# Required action
In the entries that follow, find each line with the word "tree" and copy it.
──────── Dataset records ────────
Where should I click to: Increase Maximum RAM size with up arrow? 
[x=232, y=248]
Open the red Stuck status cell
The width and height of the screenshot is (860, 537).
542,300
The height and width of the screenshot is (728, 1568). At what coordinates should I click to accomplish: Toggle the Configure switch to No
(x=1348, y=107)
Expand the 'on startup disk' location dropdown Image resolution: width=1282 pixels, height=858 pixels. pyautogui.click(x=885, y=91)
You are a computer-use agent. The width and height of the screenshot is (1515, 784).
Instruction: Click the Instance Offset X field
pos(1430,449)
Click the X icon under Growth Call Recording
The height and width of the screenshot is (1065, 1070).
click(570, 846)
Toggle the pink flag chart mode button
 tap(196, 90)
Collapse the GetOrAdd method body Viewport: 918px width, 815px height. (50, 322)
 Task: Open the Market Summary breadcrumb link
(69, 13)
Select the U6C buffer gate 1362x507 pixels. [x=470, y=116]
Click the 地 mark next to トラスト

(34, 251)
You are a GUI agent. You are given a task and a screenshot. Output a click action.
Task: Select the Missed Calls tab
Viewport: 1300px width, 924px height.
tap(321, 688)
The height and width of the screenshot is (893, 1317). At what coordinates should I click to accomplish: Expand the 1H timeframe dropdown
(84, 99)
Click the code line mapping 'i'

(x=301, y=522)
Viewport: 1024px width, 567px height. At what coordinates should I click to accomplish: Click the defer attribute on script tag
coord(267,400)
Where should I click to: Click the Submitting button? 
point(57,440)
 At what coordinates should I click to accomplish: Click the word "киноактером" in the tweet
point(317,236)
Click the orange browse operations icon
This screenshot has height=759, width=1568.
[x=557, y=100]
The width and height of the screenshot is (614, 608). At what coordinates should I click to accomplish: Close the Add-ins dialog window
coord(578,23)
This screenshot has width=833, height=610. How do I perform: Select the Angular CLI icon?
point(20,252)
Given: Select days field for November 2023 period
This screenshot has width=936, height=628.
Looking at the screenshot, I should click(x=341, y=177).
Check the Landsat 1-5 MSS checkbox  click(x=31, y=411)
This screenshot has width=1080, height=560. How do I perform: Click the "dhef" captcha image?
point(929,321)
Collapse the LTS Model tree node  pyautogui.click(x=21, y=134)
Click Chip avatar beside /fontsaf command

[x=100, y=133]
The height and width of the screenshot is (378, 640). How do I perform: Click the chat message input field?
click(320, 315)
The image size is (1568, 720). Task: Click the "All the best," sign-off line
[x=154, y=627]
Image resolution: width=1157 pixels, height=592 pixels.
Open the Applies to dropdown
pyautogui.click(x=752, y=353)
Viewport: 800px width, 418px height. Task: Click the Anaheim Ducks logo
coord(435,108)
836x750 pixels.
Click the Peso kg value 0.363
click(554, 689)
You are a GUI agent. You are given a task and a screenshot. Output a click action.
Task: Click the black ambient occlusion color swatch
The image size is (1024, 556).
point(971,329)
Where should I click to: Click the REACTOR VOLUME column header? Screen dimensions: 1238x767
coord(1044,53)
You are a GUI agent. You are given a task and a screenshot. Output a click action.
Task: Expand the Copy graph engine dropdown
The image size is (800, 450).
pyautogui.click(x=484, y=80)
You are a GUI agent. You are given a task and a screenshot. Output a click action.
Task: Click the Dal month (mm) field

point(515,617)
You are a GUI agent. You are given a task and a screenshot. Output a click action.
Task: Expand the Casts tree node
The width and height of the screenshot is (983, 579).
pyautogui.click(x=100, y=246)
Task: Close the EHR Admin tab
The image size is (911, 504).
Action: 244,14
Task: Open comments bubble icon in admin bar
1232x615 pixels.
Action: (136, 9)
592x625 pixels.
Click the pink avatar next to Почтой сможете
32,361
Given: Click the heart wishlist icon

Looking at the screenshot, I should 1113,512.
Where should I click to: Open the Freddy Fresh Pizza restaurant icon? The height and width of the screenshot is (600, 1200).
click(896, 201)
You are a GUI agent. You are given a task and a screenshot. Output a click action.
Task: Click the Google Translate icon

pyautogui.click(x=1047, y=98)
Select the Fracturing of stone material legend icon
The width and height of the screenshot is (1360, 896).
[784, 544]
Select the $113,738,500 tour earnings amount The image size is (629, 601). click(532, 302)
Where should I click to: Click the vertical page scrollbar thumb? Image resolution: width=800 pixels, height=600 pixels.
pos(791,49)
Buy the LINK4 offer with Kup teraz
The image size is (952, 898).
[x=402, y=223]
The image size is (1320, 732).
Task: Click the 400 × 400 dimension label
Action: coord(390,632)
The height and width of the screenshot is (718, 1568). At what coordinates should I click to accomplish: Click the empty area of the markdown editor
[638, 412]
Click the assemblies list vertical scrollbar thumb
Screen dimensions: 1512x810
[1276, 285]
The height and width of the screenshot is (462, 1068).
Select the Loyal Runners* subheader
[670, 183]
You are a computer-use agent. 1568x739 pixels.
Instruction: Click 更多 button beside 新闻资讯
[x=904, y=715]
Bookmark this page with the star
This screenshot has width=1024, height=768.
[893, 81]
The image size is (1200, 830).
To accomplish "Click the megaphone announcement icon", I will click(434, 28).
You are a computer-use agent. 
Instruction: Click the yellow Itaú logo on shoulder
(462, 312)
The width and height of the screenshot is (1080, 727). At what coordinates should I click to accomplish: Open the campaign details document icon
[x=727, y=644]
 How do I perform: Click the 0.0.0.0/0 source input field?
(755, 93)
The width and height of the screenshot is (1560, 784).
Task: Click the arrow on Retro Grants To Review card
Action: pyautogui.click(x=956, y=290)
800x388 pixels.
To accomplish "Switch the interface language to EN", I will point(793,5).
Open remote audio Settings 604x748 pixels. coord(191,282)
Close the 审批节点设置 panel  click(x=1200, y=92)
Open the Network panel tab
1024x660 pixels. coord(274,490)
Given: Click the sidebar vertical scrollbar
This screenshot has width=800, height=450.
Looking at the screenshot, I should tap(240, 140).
────────
# Written reply
Collapse the LTS Model tree node  pyautogui.click(x=21, y=134)
Task: Expand the Casts tree node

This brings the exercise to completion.